The excitement of having a new car ends long before the payments. For the first year or so you keep it clean, probably don’t let friends eat in it, and maybe even whoop your kids for walking on its seats. But eventually it just becomes your car. And unless it’s out of commission, you take it for granted. Even worse, it’s an expensive depreciating asset, losing more than 15 percent of its value each year. So, as you can probably tell from the previous five cynical sentences, I don’t believe in spending lots of money on cars.
My wife and I have been sharing our Mazda van/sport wagon that smells like baby pee since moving to Ohio five months ago. We had a second car, a Nissan Altima Hybrid, but sold it before leaving San Diego because the warranty on the battery was up, as was the risk that said battery would die and need a $3,000 replacement. That Altima, by the way, hell of car. We put over 120,000 miles on it in six years and never had a single mechanical problem.
And for our new car, I was looking for something similar: full size, good gas mileage, plush back seats for the kids’ booster seats or parental intercourse, high safety ratings because angry white men in large pickup trucks aggressively ride my bumper, and no more than three years old with less than 40,000 miles. All for $15,000 max, though I was hoping to spend much less.
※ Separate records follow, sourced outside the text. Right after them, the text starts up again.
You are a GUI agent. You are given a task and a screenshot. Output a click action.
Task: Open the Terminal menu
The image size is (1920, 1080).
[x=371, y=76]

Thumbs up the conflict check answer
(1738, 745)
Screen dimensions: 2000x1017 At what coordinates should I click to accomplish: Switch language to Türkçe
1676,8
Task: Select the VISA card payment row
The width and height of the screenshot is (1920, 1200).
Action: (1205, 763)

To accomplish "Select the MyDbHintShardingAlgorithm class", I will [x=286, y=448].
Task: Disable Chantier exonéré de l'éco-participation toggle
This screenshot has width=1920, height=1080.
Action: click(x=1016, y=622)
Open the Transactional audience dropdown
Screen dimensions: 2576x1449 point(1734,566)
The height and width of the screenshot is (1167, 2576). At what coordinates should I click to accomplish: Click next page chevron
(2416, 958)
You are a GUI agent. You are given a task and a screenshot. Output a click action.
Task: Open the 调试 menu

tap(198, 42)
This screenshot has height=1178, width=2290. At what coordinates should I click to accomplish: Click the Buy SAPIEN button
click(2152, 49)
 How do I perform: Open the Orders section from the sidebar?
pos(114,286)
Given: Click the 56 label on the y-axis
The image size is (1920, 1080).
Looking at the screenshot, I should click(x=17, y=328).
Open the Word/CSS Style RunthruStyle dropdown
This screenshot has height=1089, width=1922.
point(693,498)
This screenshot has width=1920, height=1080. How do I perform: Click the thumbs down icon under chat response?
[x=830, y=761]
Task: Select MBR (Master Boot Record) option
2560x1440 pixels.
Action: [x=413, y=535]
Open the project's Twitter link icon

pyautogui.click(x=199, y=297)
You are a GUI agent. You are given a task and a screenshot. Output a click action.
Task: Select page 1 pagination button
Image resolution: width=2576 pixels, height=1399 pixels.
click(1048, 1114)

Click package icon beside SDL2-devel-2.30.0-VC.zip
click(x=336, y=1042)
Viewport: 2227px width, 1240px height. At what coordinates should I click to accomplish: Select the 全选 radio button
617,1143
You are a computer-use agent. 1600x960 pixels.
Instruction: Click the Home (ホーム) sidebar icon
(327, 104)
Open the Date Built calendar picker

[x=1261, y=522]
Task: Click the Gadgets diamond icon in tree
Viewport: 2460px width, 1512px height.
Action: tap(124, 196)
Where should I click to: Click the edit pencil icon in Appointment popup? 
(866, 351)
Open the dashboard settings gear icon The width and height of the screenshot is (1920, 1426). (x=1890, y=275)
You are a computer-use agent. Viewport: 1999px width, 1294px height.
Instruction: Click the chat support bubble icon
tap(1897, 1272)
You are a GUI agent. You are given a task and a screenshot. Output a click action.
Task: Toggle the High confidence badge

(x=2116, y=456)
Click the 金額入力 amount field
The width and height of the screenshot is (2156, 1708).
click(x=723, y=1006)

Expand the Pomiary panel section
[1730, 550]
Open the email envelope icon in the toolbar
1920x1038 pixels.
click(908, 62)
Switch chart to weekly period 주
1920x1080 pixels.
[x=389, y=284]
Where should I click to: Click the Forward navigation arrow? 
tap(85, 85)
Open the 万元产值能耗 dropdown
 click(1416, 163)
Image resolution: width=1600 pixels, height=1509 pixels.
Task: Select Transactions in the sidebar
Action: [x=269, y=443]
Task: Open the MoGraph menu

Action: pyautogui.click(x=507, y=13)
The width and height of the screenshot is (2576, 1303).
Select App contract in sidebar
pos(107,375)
My final choices were a 2015 Mazda 6, a 2017 Kia Niro, and a 2016 Volkswagen Passat. As mentioned, we already have a Mazda. Although I liked the Mazda 6 a lot, I didn’t want to give my allegiance to one brand unless they were paying me like Kia pays Blake Griffin to jump over cars. Speaking of, the Kia Niro sounded like the ultimate car. It’s a crossover SUV hybrid that gets around 50 miles per gallon. It seats five comfortably and it has that “What kind of car is that?” look. Unfortunately, it’s brand new and the cheapest I could find was around $19,500. So I settled on the Volkswagen Passat: stylish, big ol’ back seats, 38 highway MPG, nice power, and a backup camera/bluetooth.
I found a 2016 Passat at a Hertz Car Sales dealership two hours from my home. It was only $12,500, about $2,300 less than Kelly Blue Book value. Some would avoid buying a former rental car, but our van is also an old rental and we’ve had good luck with it. Plus I’m less concerned about renters being rough with a van or a sedan than I would be if buying a sports car. Even then, the vehicles are reconditioned and under warranty for a year, so my thinking is, “I’m not too worried about your past. You’re mine now, b**ch.”
Purchasing the car was simple. I financed the vehicle through Capital One’s Auto Navigator program. You fill out an application online and they pre-approve you for a set amount to purchase a car from selected dealerships, which is pretty much any dealership that’s not some three-car lot behind Dollar Tree. By the way, Capital One approved me for $40,000 and I never submitted any financial documentation, which is insane and tells me we’re nearing some sort of financial collapse brought on by excessive debt, lack of affordable housing, and a used car bubble.
Buying from Hertz Car Sales was just as easy. They have a rent-a-buy program where you keep the vehicle for three days at $50 a day. If you decide to buy, the money spent renting goes toward the purchase. The price is set and there’s no haggling. The salesman just hands you the keys and asks that you have a look before driving it off the lot. I knew I wanted the Passat right away, but I drove it 1,000 miles round-trip to Philadelphia just to be sure. After I returned, Hertz FedEx’d the documents for signature and that was it.
We’ve had our shiny, new-to-us depreciating asset for about a month now and it feels great. So much so that I keep thinking of what it would be like to own some of the cars that I admire from a really far distance: Porsche Panamera, Corvette, Maserati Levante. But then I remember that I can buy a rental property for the same price, and my little $12,500 Passat feels special, for at least another year.